The Commissioner for Inland Revenue Malta has recently issued the latest version of guidelines for the implementation of the EU Council Directive 2014/107/EU of 9 December 2014 amending Directive 2011/16/EU as regards mandatory automatic exchange of information in the field of taxation (DAC2) in Malta and the Common Reporting Standard (CRS) issued in terms of Article 96(2) of the Income Tax Act (Chapter 123 of the Laws of Malta).
The latest version of these guidelines defines further the interpretation to Depository Institution and Investment Entity.

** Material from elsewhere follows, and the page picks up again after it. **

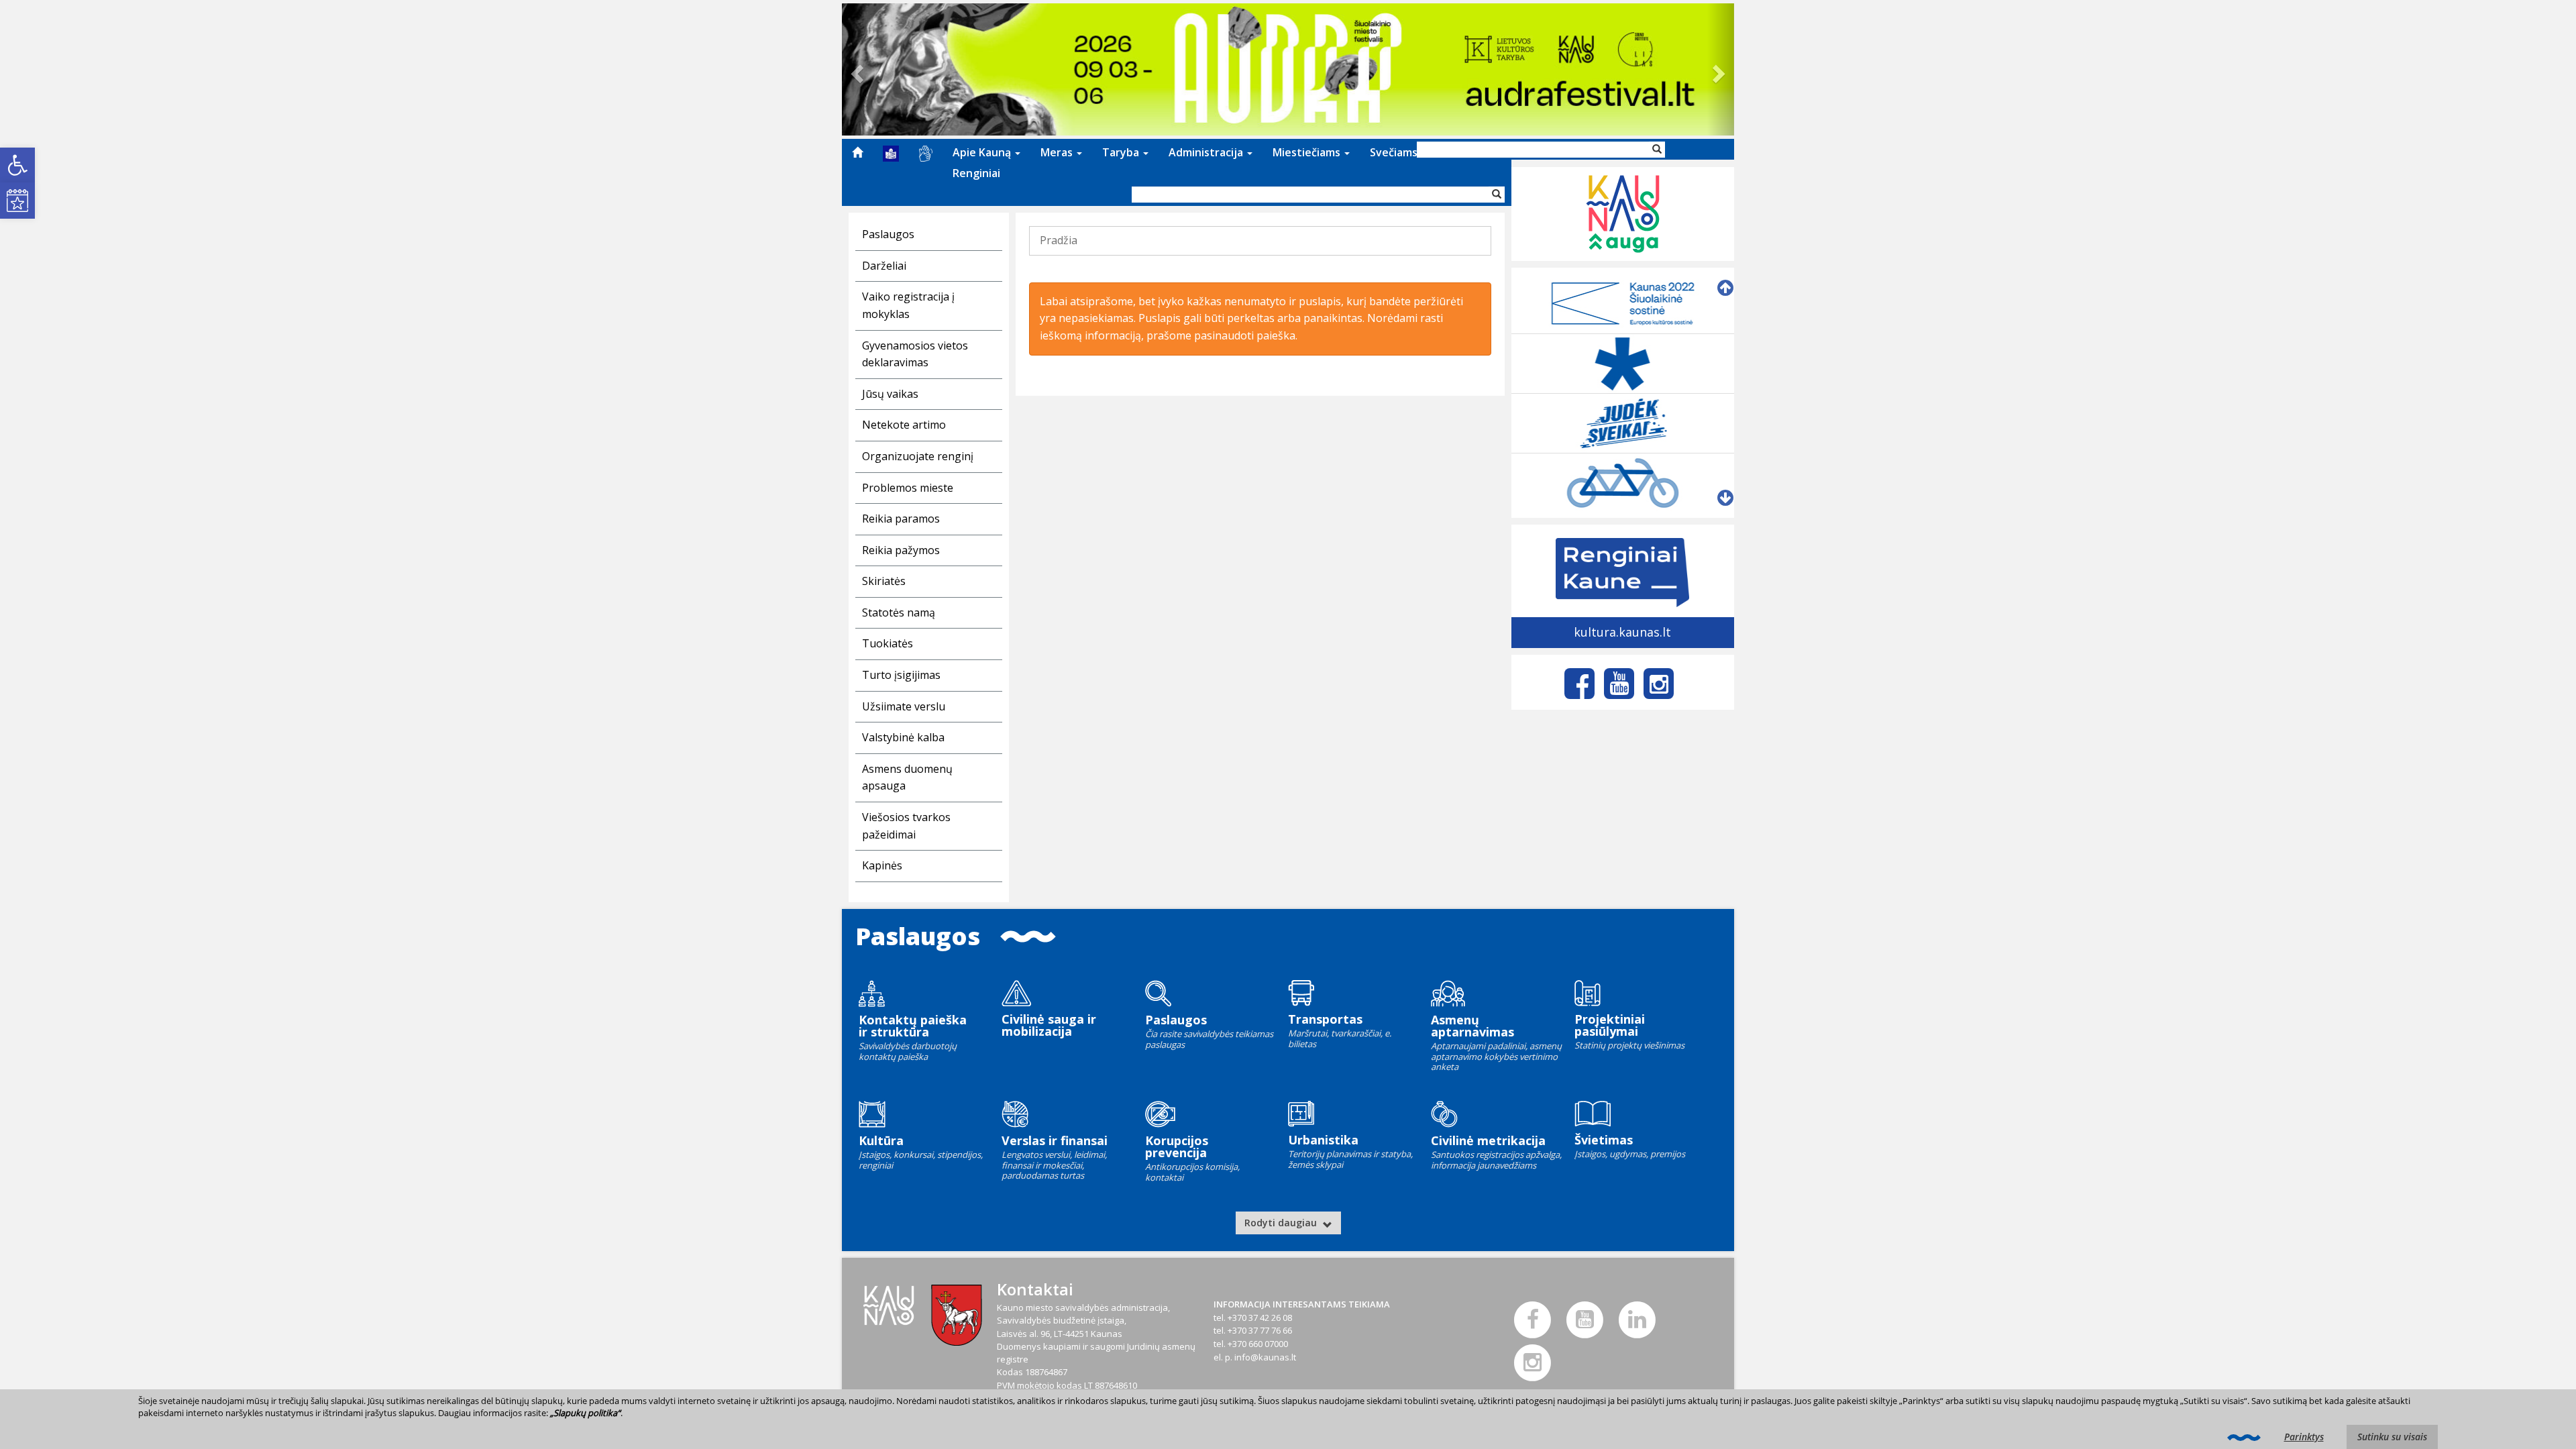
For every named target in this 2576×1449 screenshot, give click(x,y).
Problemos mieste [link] (907, 487)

Thus in the case of Depository Institution, Electronic Money Institutions [EMIs] regulated by the Financial Institutions Act (Chapter 376 of the Laws of Malta), which transposes the EU Electronic Money Directive (2009/110/EC) into local legislation, will not fall within the definition of Depository Institution for CRS purposes, since such deposits are not done in the ordinary course of a banking or similar business.
Similarly, Payment Service Providers [PSPs] regulated by the Financial Institutions Act, which transposes the EU Payment Services Directive (2007/64/EC), are not deposit-takers for the purposes of the CRD. Any funds received by Payment Institutions from payment service users, with a view to the provision of payment services, does not constitute deposit-taking. Consequently, PSPs shall not fall within the definition of Depository Institution, which requires deposits to be accepted in the ordinary course of a banking or similar business. In the case of EMIs and PSPs however, one would have to consider whether a PSP, which for instance holds money until clearance, or an EMI which is authorized to issue e-money and transfer this to third parties, could fall to be defined as a Custodial Institution. As a point of note, if merchant services payments simply flow through systems but were not retained in an account, then such payments are not to be considered as a Financial Account.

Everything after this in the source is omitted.